SOURCE PASSAGE:
=====

Those with practical experience of financial markets will readily find themselves at home in this new theoretical and empirical analysis. In the 1990s there were a number of bubble-like developments where prices ceased to mirror fundamental values. The one that comes to mind first is perhaps the IT bubble. Another is the bond market; in the early 1990s bond rates in many parts of the world declined to low levels and when the U.S. Federal Reserve then raised its instrumental rate at the beginning of February 1994, bond rates moved up sharply in the following months.
To sum up, new interesting theoretical and empirical arguments have been put forward in the past two decades against the notion that financial markets are efficient. They show that via increased or decreased demand, investors may well pull financial prices away from their fundamental level. Over-reactions can occur so that excessive euphoria drives prices unduly high, just as undue pessimism can push them down too far.
How can households benefit from stock markets?
The combination of Markowitz' approach to risk diversion and the efficient-market hypothesis meant that for a long time the best advice for saving in equity has been to build up and hold onto a broad portfolio that more or less mirrors the stock market as a whole. In that way, even an amateur could obtain the relatively higher yield that the stock market provides in the long run compared with other financial investments. This diagram shows that such a diversified share portfolio gives an average annual real return of approximately 7 per cent, which is appreciably more than financial alternatives (Diagram 1). The next diagram shows, moreover, that the level of this return has been stable over long periods (Diagram 2). But it will also be seen that in certain periods the return has deviated rather markedly from the trend. That raises the question of how long the horizon needs to be for a diversified portfolio to actually yield a good return(13).
The third diagram plots the highest and lowest real returns for rolling investment horizons of different duration between 1918 and 1996 (Diagram 3). It will be seen that with a five-year horizon in this period, the best average annual return has been 26 per cent; with an unfavourable initial year, however, the average annual return could be as poor as -9 per cent; moreover, even such a long horizon as twenty or thirty years did not guarantee a return on a par with the trend. The return is admittedly positive for all the rolling periods but even for such a long horizon as twenty years the return on equity was worse than for bonds and bank deposits in 5 per cent of the cases.
This raises the issue of timing, that is, when to start saving in shares. Doing so at a time when stock market prices are high may entail a long - in some cases very long - wait for a return that is even in the vicinity of the trend. One way, used by many people, of coping with the problem of timing is to spread the investments over time. Saving regularly in particular shares or a mutual fund reduces the problem of timing but experience shows that the inputs should be spread over a long period. Another approach involves using various methods to assess when the stock market is high or low; as I need hardly point out to such an experienced assembly, this is not exactly easy.
While many people definitely do adopt these strategies, based on proven experience, this is by no means the case for every household or individual. Some clearly aim for the big deal and search in various ways for potential winners. This has been evident not least in recent years. Day trading is a concept that has been coined to denote private attempts to make a quick profit from short-run dealing in shares. IT and telecom shares became popular in the late 1990s as a growing number of people were attracted by these categories. Less has been heard about these players recently, perhaps because falling share prices have led to losses.

=====

Entries on locating words and elements:

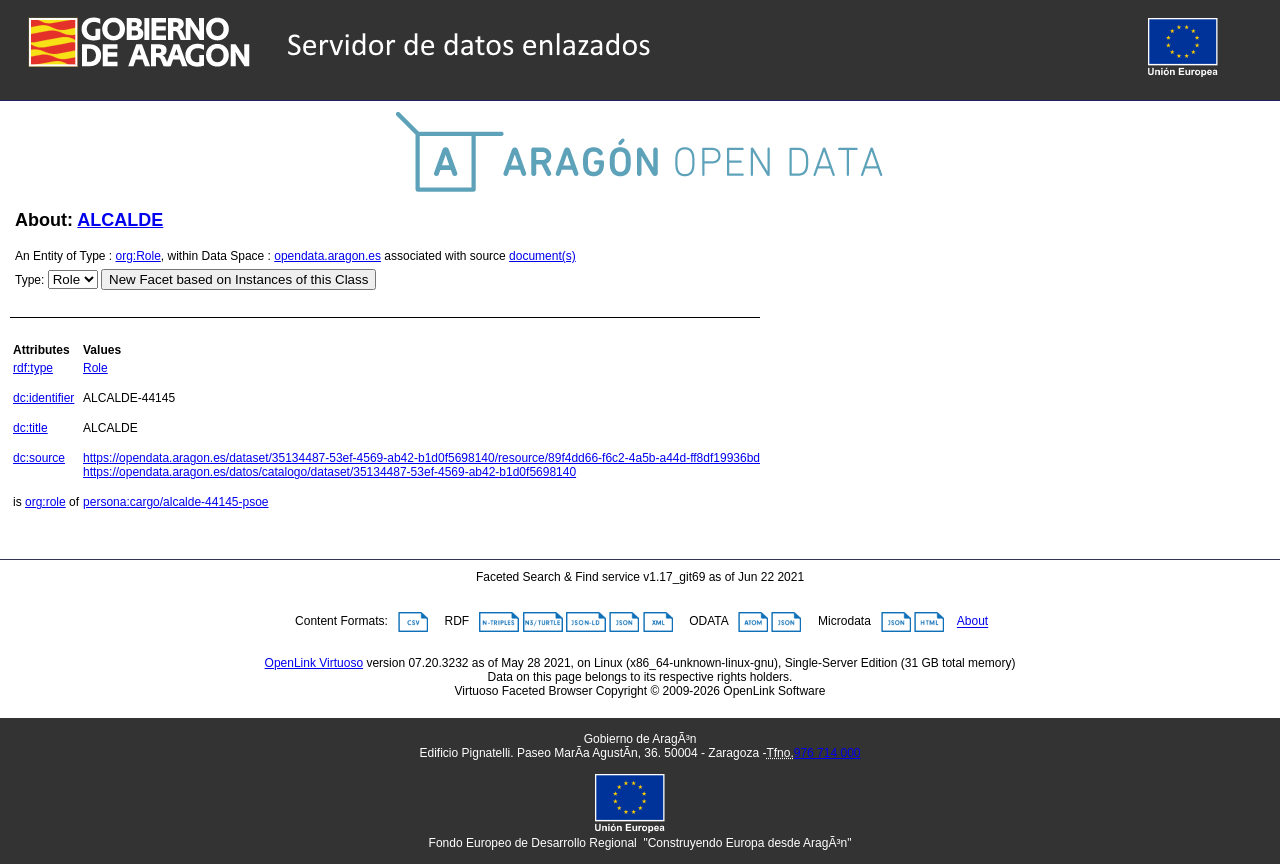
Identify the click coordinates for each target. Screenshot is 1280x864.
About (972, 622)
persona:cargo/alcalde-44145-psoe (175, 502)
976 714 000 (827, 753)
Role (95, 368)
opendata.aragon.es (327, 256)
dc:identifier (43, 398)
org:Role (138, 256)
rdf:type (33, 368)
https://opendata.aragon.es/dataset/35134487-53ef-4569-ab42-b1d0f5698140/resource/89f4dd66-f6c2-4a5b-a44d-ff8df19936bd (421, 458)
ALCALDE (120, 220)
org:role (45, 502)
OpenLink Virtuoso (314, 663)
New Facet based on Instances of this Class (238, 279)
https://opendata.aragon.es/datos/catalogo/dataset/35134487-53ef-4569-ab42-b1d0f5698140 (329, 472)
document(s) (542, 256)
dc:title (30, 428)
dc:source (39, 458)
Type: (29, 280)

=====

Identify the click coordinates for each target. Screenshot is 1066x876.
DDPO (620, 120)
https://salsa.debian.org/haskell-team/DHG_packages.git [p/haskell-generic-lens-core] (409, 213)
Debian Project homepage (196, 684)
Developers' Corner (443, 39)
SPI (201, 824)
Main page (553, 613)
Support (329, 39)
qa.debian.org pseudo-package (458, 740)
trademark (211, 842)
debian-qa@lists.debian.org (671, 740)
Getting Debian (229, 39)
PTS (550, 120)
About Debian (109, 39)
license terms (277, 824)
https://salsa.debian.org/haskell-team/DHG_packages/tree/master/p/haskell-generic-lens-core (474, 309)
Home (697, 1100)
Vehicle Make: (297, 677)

=====

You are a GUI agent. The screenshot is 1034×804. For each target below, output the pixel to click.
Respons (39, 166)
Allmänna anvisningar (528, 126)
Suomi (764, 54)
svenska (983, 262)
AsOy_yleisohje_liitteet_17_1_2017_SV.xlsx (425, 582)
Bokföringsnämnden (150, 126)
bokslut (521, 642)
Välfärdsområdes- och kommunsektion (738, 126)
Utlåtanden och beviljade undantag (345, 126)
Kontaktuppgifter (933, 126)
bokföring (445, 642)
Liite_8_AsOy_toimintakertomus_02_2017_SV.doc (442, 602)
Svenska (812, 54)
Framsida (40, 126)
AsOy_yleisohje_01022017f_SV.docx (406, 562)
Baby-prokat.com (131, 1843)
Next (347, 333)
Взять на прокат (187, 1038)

=====

TO BE DONE: In the passage on financial markets and household saving, what average annual real return does a diversified share portfolio give?

PROBLEM SOLUTION: Approximately 7 percent.